12/04/2006 10:32:00 AM  
Anonymous Anonymous said...

the managers know these numbers are inaccurate and have voiced our concerns repeatedly. But they have an agenda and certain areas always seem to be protected.

We'd bet the finance department will never be listed as overstaffed.

HMM, wonder why that would be Ralph.

12/04/2006 11:07:00 AM  
Anonymous Anonymous said...

Speaking of cuts, it seems that one of the long-term nursing directors was told that she was not a "team player" and that her position had to be cut. This, after 42 years -- seems if that was really the case, she would have been canned long ago. This same director also donates lots of money to the foundation and has close ties with many who do. What a dumbass decision! Just goes to show - there is no loyalty, is there? I bet the surgical nursing director keeps her job - and she is the epitome of a self-serving bitch! She recently lied and back-stabbed one of her long-term charge nurses - who left to go to another area after 30 years or so. And they think the staff doesn't know these things? People better watch their backs because the powers that be don't give a damn about their employees. They continue to make stupid decisions affecting their patients, staff and community.

12/04/2006 12:06:00 PM  
Anonymous Anonymous said...

As the host of the blog, I know there are very strong emotions regarding certain individuals.

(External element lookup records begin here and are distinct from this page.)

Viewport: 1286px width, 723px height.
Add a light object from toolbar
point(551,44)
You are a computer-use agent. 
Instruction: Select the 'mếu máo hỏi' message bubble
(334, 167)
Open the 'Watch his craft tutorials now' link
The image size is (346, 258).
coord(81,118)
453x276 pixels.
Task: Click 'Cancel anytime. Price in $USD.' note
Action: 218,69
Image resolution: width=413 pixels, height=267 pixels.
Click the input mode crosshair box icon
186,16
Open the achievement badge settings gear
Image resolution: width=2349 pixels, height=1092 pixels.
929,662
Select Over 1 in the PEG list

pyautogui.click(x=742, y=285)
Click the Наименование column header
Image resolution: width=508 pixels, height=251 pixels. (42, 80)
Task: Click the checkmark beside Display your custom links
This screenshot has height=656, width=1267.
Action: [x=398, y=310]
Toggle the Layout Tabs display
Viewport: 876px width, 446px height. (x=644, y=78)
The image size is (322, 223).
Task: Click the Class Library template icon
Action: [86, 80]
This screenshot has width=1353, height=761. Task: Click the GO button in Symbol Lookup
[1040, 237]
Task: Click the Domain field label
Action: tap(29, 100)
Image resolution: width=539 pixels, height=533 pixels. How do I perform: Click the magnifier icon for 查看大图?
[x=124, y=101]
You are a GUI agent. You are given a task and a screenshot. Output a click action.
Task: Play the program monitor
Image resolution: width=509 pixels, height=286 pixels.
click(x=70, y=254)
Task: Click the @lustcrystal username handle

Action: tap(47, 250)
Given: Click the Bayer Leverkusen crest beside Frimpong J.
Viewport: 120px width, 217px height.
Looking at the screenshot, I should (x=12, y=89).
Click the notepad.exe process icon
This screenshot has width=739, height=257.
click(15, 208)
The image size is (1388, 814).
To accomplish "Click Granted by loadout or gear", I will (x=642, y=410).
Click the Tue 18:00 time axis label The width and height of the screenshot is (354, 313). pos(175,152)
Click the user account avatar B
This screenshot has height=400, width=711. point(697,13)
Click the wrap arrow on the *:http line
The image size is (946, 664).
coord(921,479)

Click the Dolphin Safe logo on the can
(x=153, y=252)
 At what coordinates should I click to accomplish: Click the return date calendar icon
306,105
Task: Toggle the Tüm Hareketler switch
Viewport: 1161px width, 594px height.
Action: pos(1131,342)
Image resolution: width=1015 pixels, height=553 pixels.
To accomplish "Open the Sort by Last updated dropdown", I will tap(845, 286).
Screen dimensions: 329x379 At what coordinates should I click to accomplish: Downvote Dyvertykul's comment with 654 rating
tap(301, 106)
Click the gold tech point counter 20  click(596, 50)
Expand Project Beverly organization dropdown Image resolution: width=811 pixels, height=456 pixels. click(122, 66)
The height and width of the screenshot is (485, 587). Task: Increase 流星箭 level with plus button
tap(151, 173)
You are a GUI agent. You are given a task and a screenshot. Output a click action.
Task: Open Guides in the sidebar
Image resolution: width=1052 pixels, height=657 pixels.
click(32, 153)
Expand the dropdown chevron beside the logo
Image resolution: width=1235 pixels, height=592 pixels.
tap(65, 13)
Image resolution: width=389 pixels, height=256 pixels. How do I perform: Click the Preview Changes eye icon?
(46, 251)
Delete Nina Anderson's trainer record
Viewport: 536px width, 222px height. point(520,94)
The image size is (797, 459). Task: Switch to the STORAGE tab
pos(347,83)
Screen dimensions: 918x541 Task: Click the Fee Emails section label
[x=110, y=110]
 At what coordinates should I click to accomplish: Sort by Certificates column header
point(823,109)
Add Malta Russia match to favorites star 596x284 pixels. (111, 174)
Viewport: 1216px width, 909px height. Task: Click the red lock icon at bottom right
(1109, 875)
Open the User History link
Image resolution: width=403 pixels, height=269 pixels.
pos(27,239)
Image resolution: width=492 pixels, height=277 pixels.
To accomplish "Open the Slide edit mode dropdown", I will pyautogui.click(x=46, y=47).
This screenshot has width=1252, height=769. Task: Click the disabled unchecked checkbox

Please state your comments without name-calling.

We can all make valid comments and point out the problems in a healthy manner.

If comments continue to use language inappropriate, I will choose to delete the responses.

Everyone is making good points. Let's keep it from being so personal.

12/04/2006 01:48:00 PM  
Anonymous Anonymous said...

Very rarely, and never in good organizations, does management discuss confidential personnel issues. So...the rumor mill carries only the perspective of the affected employee or, if that person doesn't discuss it either, the uninformed perspective of rumor mongers such as "Anonymous 12:06.

12/04/2006 01:56:00 PM  
Anonymous Anonymous said...

I feel that the CEO better care about ratio.I wouldn't want a nurse who has 11 patients to be responsible for my love one.The nurse has her hands full with 8 patients but 11...Someone is going to suffer and its the patient.Lets save the all mighty dollar and work the nurses like dogs.When a patient has a bad experience at a hospital,they will tell everyone who will listen.That there alone will bring Floyd down.

12/04/2006 06:29:00 PM  
Anonymous Anonymous said...

Good question about the variables in figuring FTE/adj occ bed; and most interesting the comment about contracting departments. I've heard that the food services for the hospital are going to be contracted in the future as a means of cost-cutting. (and I suppose job cutting) Well, I've seen the type of personnel that has come and gone that were contracted. Agency Nurses, Therapists, Security and Cleaning services and I'm sure many more have been utilized throughout the hospital, but the care and the quality of most of them left much to be desired. The best thing about working at FMHHS is the core group of hard-working caring people that come to Floyd and stay there. To have these good people's jobs vanish and be sold off to a contracted service will most definitely affect the Floyd Family. Yes, dollars may be saved, but what about the Quality and the care that will be given. One of our Patient Promises is for good tasting nourishing meals. Can that be done better by strangers or the caring people that work here? I believe there are contracting services for management; Think we could get more Bang for our Buck There?

12/11/2006 07:54:00 AM  
Anonymous Anonymous said...

Rumor has it that the company that they want to contract with is Morrison foods.Have you ever had a loved one in the hosptial at Jewish. The food service there is nasty.FMHHS has the best food and the patients rave about the food.That will be another complaint that the patients will add and the staff will be the ones have to deal with complaints. The big boys(little) will not have to hear it.I say we send all complaints downstairs to the office and voice their concerns.I have enough to do.I will agree with the patients and tell them who to talk too.Floyd keeps it up not only will they lose patients,they will lose good employees.I'm looking for a new job as I speak.